§ WHAT IS NEEDED:
Each line of the data must reappear exactly in your answer, with no images included.

§ DATA FOR THE TASK:
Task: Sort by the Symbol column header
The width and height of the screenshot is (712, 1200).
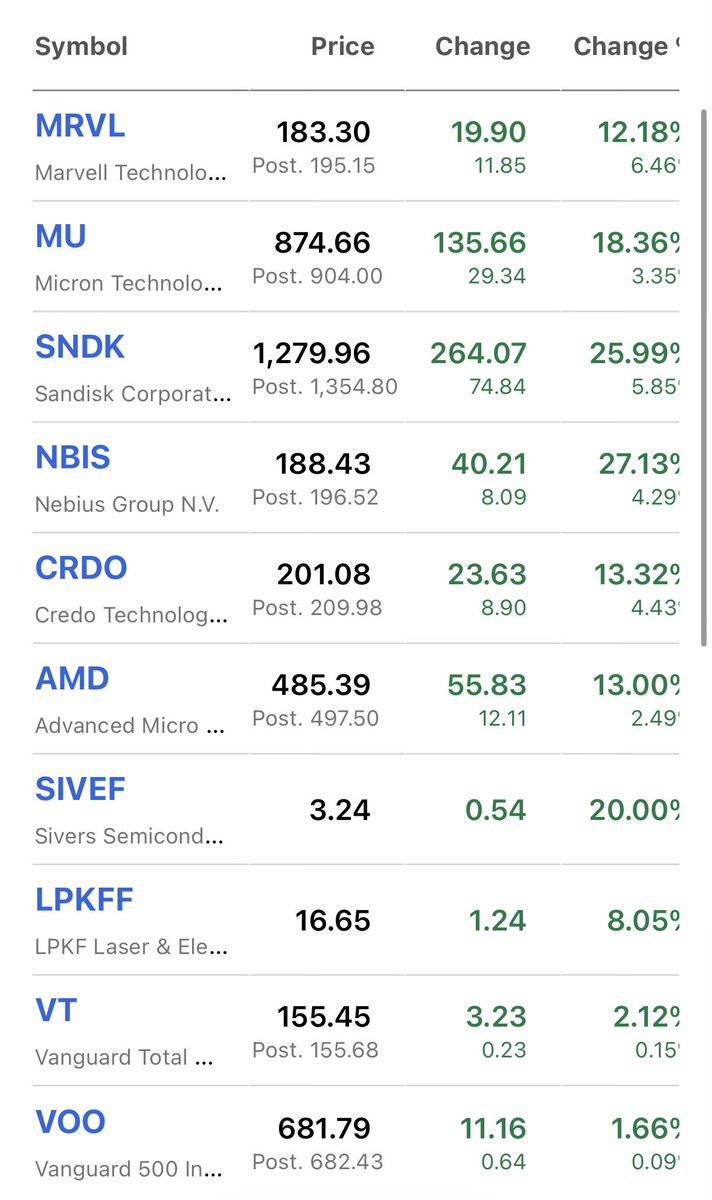Action: click(x=81, y=47)
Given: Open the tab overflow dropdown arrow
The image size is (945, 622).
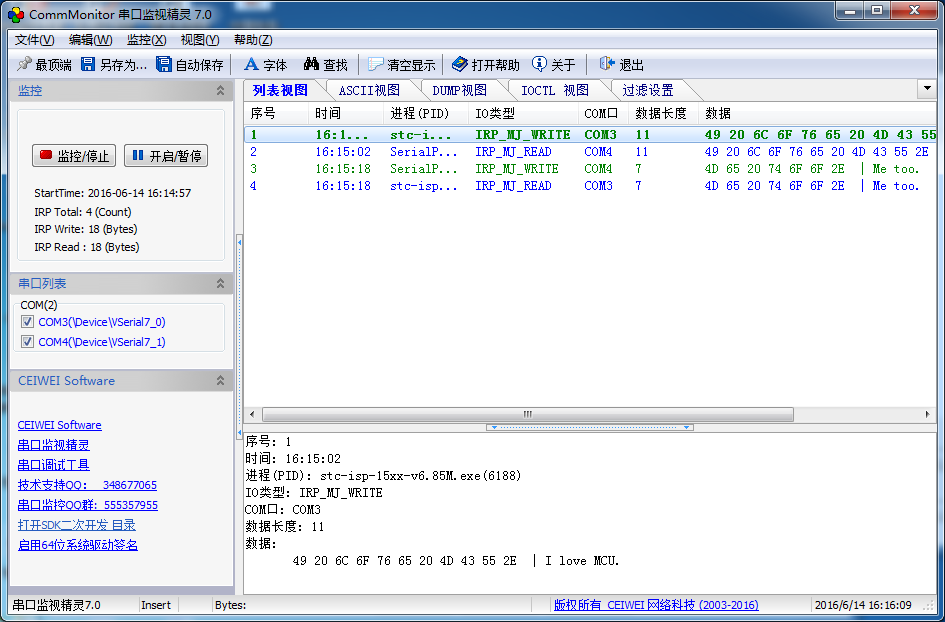Looking at the screenshot, I should click(x=928, y=89).
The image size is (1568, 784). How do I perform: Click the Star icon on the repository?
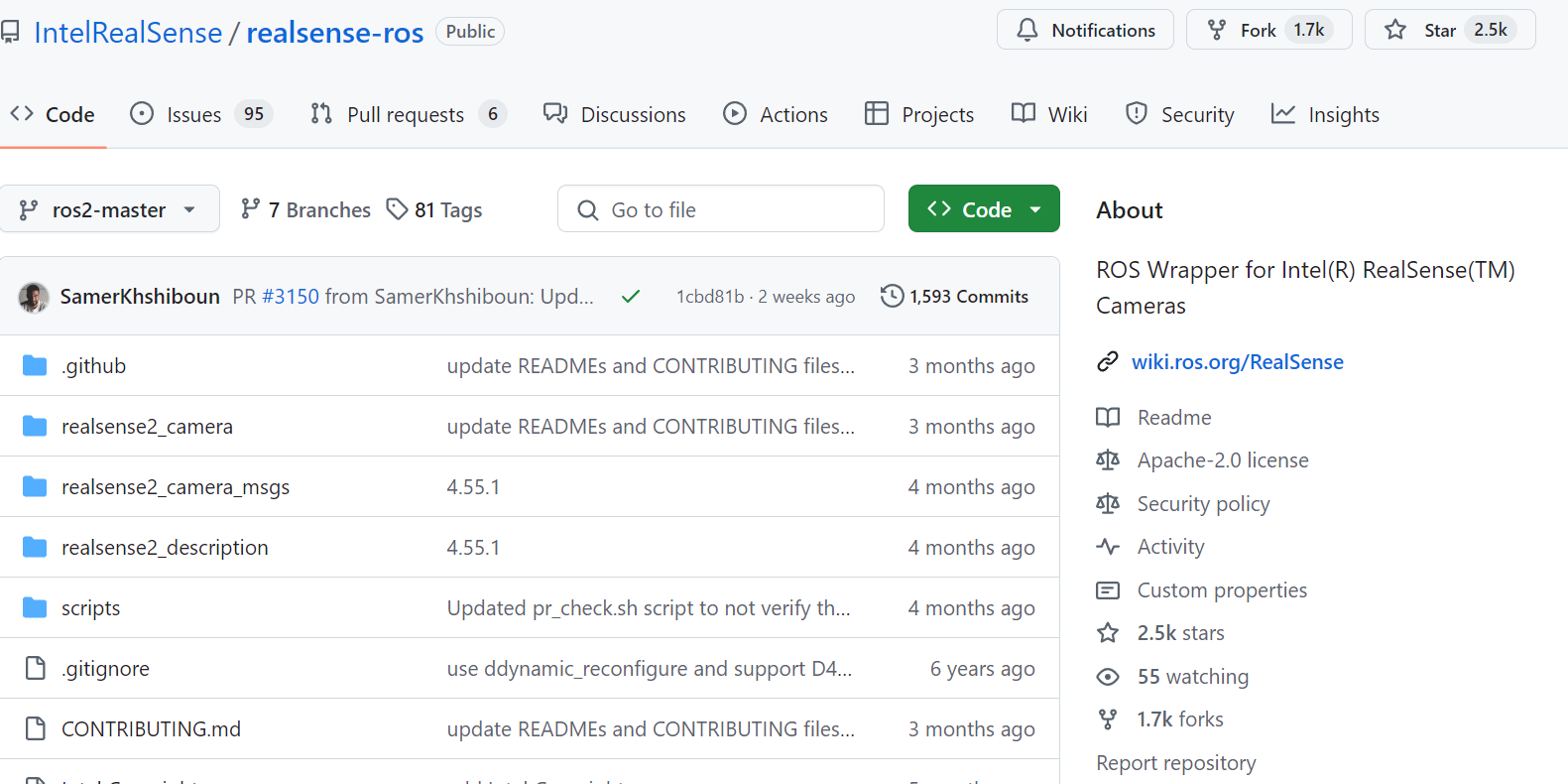pos(1395,30)
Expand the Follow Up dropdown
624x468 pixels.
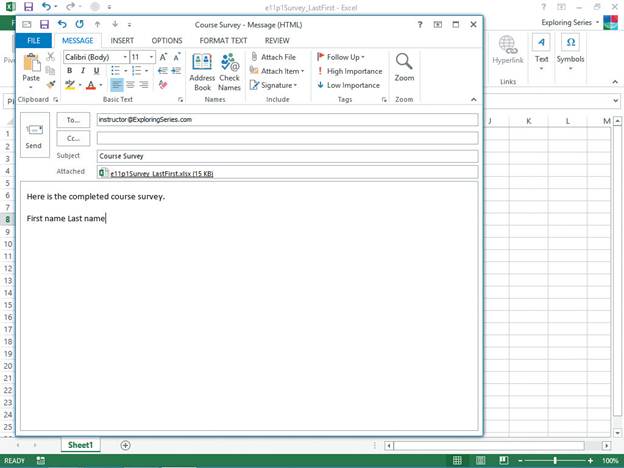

§ YOUR SOLUTION:
Task: Sort by the Symbol column header
The width and height of the screenshot is (712, 1200).
Action: click(x=81, y=47)
Given: Open the tab overflow dropdown arrow
The image size is (945, 622).
Looking at the screenshot, I should click(x=928, y=89).
The image size is (1568, 784). How do I perform: Click the Star icon on the repository?
pos(1395,30)
Expand the Follow Up dropdown
624x468 pixels.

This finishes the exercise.